Bath Tangle is a Regency romance novel by Georgette Heyer. The story is set in 1816.

Plot summary

After the death of the Earl of Spenborough all are shocked when they discover that the late Earl has appointed Ivo Barrasford, Marquess of Rotherham, and formerly engaged to Lady Serena Carlow, to be Serena's trustee. 
Serena moves to Bath with her young stepmother, Fanny, where she meets up with Major Hector Kirkby, a love interest from six years past. Serena and Hector rekindle their romance and become engaged, although keeping the engagement under wraps while she is still in mourning for her father.

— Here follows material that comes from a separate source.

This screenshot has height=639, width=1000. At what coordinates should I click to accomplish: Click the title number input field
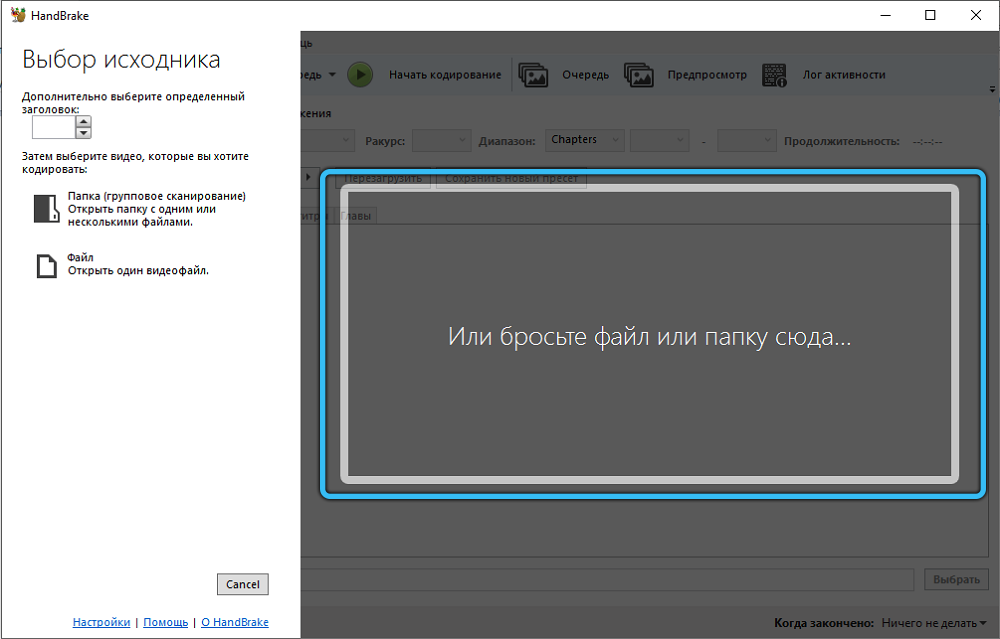coord(54,127)
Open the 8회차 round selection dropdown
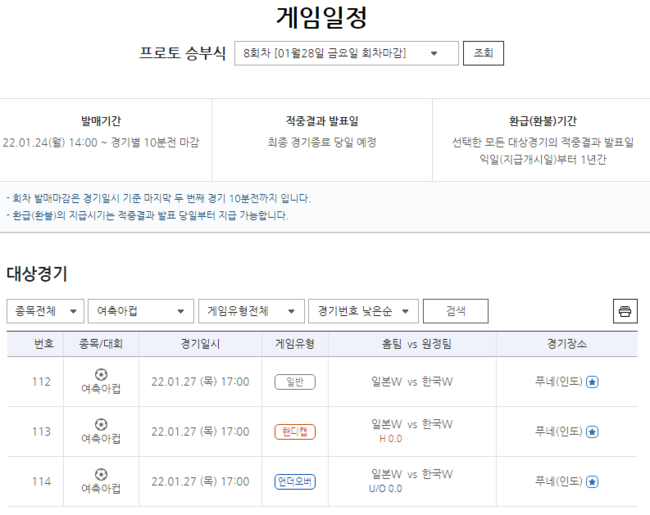 click(x=346, y=53)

Meanwhile, Rotherham, having heard of the engagement, proposes to Emily Laleham, a very simple young lady whose social climbing mother is delighted with Rotherham's fortune and title. Whilst Emily recuperates in Bath, Serena's fiance Hector and her stepmother, Fanny, have fallen in love; they are much more better-suited to each other than he is to Serena. Serena and Rotherham still have feelings for one another, as well.

Rotherham, who has begun to believe that his fiance Emily would wish to end their engagement, is confronted by his young ward Gerard Monksleigh, who is in love with Emily. At first furious and contemptuous of his ward, Rotherham soon realises that they had all made a mistake and tries to make his betrothed cry off. When he has finally succeeded, however, Serena steps in and ruins all his plans. A row between guardian and ward ensues with Rotherham storming off to make sure that his engagement over.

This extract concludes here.